Saved entries
━━━━━━━━━━━━━━━━

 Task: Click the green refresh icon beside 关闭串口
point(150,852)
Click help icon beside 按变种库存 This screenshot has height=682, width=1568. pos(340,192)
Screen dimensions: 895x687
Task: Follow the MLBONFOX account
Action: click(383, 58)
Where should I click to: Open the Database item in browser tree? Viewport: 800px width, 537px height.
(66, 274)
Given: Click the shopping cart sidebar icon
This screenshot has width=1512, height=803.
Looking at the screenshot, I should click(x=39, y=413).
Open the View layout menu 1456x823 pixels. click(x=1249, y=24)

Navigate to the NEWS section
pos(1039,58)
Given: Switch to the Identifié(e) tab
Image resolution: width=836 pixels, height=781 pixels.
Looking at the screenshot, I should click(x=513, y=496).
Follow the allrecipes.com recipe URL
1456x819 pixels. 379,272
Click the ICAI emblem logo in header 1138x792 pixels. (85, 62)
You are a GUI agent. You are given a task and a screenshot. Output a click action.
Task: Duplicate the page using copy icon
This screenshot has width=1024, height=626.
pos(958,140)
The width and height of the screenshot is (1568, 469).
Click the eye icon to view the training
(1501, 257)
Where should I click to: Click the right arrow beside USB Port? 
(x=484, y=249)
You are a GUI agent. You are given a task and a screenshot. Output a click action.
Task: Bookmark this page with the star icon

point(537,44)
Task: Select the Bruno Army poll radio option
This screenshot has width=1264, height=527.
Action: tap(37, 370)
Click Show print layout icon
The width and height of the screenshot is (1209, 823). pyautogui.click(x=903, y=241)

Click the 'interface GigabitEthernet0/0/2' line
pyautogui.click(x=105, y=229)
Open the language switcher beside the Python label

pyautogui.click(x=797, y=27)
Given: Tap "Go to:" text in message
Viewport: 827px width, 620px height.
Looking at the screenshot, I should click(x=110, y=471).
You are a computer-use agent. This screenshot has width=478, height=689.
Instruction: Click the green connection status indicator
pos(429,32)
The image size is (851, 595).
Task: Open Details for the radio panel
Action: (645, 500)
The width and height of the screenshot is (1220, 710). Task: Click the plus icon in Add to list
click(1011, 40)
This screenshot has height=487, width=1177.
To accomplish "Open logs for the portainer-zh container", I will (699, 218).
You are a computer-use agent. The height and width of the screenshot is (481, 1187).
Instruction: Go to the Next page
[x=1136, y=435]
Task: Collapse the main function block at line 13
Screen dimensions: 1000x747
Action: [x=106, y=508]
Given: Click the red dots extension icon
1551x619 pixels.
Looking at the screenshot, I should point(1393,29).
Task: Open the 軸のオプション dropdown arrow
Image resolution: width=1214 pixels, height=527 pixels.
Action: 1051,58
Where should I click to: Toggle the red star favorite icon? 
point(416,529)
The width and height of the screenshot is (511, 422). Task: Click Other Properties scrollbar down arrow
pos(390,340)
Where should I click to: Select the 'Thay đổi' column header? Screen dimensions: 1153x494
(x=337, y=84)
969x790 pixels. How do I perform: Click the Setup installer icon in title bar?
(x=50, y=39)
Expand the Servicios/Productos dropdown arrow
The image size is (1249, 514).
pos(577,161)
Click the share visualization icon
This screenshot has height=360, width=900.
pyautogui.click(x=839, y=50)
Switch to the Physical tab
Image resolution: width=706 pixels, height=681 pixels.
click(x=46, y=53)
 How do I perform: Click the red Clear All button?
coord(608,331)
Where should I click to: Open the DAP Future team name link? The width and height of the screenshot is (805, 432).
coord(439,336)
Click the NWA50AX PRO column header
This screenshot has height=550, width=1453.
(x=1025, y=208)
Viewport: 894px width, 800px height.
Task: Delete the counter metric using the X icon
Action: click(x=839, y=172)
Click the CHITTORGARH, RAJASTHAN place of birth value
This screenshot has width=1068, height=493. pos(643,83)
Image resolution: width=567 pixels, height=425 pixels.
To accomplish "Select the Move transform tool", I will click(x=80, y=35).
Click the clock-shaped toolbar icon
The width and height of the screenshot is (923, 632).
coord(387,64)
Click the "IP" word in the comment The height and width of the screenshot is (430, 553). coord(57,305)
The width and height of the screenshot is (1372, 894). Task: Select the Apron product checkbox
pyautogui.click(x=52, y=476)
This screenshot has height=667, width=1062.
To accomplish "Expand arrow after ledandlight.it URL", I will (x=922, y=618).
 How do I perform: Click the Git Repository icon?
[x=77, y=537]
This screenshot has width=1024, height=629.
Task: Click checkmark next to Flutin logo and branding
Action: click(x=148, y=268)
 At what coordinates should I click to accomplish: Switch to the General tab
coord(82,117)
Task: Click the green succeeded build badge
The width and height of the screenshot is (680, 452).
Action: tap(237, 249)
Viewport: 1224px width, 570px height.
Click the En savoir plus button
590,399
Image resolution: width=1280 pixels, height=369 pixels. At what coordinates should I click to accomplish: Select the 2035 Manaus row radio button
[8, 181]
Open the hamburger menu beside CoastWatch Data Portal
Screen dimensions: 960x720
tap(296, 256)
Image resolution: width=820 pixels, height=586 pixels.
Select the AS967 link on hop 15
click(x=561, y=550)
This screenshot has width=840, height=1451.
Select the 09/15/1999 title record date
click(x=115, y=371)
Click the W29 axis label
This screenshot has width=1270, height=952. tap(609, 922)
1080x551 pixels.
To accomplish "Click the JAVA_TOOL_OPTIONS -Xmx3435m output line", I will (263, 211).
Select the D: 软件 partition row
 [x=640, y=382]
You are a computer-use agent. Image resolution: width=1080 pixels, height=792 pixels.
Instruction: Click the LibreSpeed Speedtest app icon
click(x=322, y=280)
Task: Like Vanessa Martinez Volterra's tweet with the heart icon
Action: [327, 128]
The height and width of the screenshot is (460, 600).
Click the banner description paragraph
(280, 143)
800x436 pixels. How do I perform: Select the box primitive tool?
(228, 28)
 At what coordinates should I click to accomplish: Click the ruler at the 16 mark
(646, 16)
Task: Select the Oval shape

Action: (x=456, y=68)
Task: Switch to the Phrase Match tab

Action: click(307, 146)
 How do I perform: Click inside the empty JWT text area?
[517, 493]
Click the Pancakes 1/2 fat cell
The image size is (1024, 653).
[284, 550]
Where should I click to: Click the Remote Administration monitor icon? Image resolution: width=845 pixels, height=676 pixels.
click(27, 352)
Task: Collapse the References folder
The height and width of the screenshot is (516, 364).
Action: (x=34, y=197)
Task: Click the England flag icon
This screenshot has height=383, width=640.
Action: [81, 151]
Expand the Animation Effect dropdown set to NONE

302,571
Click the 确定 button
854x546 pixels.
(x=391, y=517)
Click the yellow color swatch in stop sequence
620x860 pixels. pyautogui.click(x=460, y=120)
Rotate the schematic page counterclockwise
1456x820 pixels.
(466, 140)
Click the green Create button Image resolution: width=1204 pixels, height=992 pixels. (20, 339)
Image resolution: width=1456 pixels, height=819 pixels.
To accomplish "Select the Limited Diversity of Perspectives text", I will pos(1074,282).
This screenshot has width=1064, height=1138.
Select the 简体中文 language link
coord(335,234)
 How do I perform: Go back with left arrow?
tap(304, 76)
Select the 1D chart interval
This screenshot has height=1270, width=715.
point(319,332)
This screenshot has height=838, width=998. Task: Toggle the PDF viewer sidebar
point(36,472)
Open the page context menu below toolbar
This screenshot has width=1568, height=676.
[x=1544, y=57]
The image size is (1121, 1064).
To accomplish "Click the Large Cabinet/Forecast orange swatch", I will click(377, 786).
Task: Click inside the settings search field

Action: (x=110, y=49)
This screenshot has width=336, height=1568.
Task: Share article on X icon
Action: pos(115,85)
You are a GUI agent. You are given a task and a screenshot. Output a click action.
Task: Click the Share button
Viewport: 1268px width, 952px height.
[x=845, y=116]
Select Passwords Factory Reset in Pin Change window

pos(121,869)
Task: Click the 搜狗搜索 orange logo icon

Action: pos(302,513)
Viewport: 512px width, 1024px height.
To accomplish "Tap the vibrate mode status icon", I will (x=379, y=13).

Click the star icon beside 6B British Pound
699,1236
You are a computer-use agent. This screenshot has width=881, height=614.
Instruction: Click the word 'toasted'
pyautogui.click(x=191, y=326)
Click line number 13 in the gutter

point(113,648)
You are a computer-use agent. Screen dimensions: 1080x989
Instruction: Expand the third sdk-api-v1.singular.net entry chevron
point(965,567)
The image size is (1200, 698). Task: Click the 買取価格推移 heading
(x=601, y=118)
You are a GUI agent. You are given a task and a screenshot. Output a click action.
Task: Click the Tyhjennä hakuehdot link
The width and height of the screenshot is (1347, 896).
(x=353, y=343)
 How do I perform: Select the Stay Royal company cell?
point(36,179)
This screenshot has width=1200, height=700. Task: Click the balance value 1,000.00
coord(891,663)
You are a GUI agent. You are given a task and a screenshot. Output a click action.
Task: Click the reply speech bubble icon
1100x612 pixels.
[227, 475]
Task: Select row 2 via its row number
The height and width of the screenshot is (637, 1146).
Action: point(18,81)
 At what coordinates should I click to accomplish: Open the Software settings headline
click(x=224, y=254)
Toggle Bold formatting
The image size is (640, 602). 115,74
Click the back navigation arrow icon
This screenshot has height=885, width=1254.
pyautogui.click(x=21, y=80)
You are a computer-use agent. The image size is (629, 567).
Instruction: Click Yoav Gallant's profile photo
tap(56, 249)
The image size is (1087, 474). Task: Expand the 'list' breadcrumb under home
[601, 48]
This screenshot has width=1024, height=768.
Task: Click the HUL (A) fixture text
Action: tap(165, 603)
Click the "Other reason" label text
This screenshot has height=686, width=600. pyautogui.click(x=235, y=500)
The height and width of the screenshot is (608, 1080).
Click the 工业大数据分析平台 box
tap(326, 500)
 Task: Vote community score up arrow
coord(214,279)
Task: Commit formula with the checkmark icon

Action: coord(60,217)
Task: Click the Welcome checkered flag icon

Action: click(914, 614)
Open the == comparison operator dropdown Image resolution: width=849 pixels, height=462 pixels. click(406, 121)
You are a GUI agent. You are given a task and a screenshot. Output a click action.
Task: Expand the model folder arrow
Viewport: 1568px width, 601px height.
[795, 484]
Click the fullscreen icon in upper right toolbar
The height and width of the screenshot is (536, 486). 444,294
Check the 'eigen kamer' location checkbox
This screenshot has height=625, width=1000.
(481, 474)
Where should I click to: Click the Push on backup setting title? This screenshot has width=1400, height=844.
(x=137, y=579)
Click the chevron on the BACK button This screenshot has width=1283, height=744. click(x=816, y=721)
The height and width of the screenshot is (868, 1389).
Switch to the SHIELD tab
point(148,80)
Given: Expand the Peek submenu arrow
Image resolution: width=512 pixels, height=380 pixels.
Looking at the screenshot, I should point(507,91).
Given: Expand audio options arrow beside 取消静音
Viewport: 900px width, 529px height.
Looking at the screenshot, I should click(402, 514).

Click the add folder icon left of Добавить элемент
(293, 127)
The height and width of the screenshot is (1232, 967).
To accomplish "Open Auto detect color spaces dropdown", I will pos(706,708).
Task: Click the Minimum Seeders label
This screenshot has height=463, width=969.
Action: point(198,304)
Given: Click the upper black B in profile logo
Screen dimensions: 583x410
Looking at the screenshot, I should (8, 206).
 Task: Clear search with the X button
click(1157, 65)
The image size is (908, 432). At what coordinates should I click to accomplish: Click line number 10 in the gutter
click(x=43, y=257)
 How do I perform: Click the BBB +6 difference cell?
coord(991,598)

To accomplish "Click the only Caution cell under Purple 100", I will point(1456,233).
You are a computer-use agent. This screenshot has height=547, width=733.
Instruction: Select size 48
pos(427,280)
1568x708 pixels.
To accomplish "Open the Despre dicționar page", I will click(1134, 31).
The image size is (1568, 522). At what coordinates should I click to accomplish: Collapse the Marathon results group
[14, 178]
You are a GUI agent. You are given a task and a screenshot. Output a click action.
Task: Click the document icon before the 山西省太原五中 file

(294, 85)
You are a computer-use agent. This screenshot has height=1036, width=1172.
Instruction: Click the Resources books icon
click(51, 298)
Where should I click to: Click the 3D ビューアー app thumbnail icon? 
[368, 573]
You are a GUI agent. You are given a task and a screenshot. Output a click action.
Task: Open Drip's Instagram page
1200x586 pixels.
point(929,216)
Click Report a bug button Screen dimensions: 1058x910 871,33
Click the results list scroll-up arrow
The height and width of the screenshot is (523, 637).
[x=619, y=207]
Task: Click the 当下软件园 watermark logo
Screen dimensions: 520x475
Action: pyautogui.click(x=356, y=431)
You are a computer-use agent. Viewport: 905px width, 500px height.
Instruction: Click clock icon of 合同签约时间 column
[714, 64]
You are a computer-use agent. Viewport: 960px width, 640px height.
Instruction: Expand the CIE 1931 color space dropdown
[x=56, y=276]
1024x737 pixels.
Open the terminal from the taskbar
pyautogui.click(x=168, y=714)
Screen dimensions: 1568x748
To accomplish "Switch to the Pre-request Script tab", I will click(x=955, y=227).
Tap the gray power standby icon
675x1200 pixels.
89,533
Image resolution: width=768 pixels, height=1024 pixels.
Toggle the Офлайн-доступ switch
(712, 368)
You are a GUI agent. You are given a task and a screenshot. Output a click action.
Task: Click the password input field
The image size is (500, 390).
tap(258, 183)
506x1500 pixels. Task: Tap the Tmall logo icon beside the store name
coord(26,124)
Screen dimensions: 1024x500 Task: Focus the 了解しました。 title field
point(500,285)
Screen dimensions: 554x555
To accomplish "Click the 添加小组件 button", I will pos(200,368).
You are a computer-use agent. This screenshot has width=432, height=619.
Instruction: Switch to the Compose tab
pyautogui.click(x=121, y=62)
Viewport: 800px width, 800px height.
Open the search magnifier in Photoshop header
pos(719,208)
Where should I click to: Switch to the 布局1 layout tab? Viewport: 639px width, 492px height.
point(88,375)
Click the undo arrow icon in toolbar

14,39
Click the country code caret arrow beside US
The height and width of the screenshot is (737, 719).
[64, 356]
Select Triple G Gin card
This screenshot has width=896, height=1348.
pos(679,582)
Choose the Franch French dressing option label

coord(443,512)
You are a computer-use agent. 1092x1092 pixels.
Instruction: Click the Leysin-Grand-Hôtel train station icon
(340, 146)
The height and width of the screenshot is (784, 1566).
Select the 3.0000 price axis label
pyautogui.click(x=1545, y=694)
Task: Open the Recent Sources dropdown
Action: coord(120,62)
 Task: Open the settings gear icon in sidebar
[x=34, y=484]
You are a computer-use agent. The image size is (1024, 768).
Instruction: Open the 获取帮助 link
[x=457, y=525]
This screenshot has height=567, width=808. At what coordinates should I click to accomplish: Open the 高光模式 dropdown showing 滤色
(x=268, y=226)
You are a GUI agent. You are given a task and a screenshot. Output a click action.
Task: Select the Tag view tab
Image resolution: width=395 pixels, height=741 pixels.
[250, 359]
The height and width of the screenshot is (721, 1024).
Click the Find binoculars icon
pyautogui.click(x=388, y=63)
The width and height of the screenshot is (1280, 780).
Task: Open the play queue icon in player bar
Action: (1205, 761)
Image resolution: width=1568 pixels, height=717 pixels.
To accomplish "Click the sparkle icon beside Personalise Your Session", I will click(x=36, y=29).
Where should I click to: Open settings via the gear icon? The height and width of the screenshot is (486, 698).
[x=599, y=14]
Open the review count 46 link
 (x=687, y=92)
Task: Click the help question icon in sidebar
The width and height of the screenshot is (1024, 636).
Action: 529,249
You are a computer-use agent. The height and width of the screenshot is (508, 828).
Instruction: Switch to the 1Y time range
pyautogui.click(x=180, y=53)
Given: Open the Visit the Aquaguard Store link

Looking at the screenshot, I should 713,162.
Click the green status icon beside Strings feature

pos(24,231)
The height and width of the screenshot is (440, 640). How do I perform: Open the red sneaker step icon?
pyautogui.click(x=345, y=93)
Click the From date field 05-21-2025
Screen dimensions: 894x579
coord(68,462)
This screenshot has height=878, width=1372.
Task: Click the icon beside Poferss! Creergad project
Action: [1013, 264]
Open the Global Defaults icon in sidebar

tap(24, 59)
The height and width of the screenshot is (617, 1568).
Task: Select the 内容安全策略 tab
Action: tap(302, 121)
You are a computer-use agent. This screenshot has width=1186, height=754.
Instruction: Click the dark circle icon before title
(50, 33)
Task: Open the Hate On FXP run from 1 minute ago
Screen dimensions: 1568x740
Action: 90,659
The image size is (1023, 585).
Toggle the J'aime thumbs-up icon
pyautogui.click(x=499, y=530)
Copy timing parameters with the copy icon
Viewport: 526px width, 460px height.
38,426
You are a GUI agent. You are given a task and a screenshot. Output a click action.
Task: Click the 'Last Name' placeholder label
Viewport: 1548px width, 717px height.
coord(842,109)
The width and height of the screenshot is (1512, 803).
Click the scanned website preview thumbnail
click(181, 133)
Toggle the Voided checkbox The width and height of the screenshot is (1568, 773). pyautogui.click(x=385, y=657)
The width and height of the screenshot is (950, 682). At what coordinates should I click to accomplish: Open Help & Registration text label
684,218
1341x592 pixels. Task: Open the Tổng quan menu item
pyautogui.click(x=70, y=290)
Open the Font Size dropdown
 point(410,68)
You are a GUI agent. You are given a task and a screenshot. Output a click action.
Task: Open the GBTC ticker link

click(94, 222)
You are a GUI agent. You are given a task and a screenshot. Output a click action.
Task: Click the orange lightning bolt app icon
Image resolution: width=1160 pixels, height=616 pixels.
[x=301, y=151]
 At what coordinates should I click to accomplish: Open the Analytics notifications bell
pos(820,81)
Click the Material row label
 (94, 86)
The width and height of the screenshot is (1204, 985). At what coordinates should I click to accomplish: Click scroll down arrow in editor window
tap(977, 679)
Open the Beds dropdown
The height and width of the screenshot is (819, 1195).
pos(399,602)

━━━━━━━━━━━━━━━━

- Work to be completed -
Using the data above, reproduce exactly the lines from the line that contains "Given: Expand audio options arrow beside 取消静音" through the line that contains "1568x708 pixels.", including both.

- Response to the task -
Given: Expand audio options arrow beside 取消静音
Viewport: 900px width, 529px height.
Looking at the screenshot, I should click(402, 514).

Click the add folder icon left of Добавить элемент
(293, 127)
The height and width of the screenshot is (1232, 967).
To accomplish "Open Auto detect color spaces dropdown", I will pos(706,708).
Task: Click the Minimum Seeders label
This screenshot has height=463, width=969.
Action: point(198,304)
Given: Click the upper black B in profile logo
Screen dimensions: 583x410
Looking at the screenshot, I should (8, 206).
 Task: Clear search with the X button
click(1157, 65)
The image size is (908, 432). At what coordinates should I click to accomplish: Click line number 10 in the gutter
click(x=43, y=257)
 How do I perform: Click the BBB +6 difference cell?
coord(991,598)

To accomplish "Click the only Caution cell under Purple 100", I will point(1456,233).
You are a computer-use agent. This screenshot has height=547, width=733.
Instruction: Select size 48
pos(427,280)
1568x708 pixels.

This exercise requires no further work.